Autre passage ; le diable est déguisé en serviteur dont le maître se vante :

Il est de tout bons menesteriex
Il set peschier, il set chacier
Il set trop bien genz solacier
Il set d'eschez, il set de tables
Il set d'arbalestre et d'airon
Aine ne veistes nul garçon
Ne nus varlet de tel affaire.

Traité de Damiano, 1511
Planche tirée du traité de DAMIANO, édition de 1511 (valeur marchande à Drouot en 1991 : 23000F)

Le plus fort coup du diable a été l'expulsion d'Adam et Eve du jardin d'Eden.
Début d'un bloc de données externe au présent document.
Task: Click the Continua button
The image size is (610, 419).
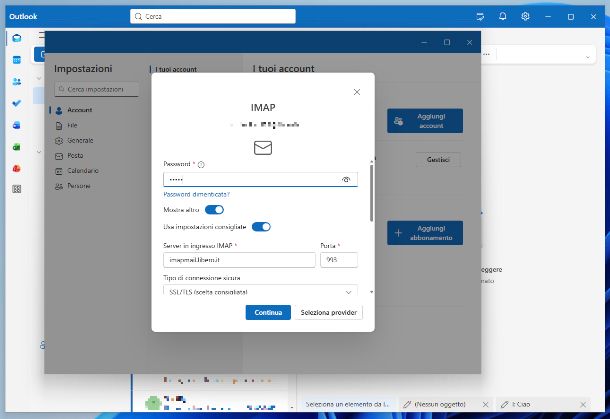Action: 268,313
Le diable a mis l'homme dans l'angle de l'échiquier et est sur le point de le mater.

Tost nous aura en l'angle traiz
Nous serons pris et mat de ce cuit.

A ce moment Dieu intervient et fait une fierce qui couvre l'échec et finalement mate l'ennemi.

Mes touz ces traiz fit il en vain
Quar Diex une te fyerce fist
Qui le mata et desconfit
Quant li doux Diex vit vers la fin
Que n'avait truie nes d'aufin
Et qu'anemis par son desroi
Chevalier, Roc, fierce ne Roi,
Nes ne poon ni voulait laissier
Au jeu se daigna abaissier,
Et fit un trait soutil et gent
Par quoi rescout toute sa gent
C'est fierce traist par tel sens.

La fierce qui a battu le Diable
est la Vierge Marie et Gauthier voue quelques lignes au prix de cette pièce:

Ceste fierce n'est pas d'ivoire ;
Ainz est la fierce au roy de gloire
Qui rescout toute sa meisnée
Qu'avait déables defrainée...
Ceste fierce le mate en roie ;
Ceste fierce le mate en angle ;
Ceste fierce li tolt la jangle ;
Ceste fierce li tolt sa proie ;
Ceste fierce tousjoors l'asproie ;
Ceste fierce touzjdrs le point ;
Ceste fierce de point en point
Par fine force le dechace.

Les pièces du jeu sont citées:Roi:Roi. La Reine n'est pas citée: on est en fin de partie, elle a disparu. Il reste Chevalier = Cavalier, Roc = Tour, poon = pion, aufin = fou. Il est à noter que la pièce "fierce", pion promu, n'a pas de majuscule comme "Chevalier, Roc et Roi" elle reste en minuscule comme le "poon". Gauthier de Coincy a une connaissance technique du jeu qu'il a dû avoir avant quinze ans comme tout jeune noble, car sa famille aisée a donné plusieurs prieurs. Il a sans doute joué à Paris comme beaucoup d'étudiants de l'époque.
L'allusion à une pièce d'ivoire est un contexte parisien. Une intense activité des corporations travaillant l'ivoire aura lieu à Paris à partir de 1250. Mais avant, des fabricants de pièces d'échecs en ivoire d'éléphants sont en activité, par exemple Bertrand, "Echequer", travaillait auprès de Robert d'Artois (1216-1250).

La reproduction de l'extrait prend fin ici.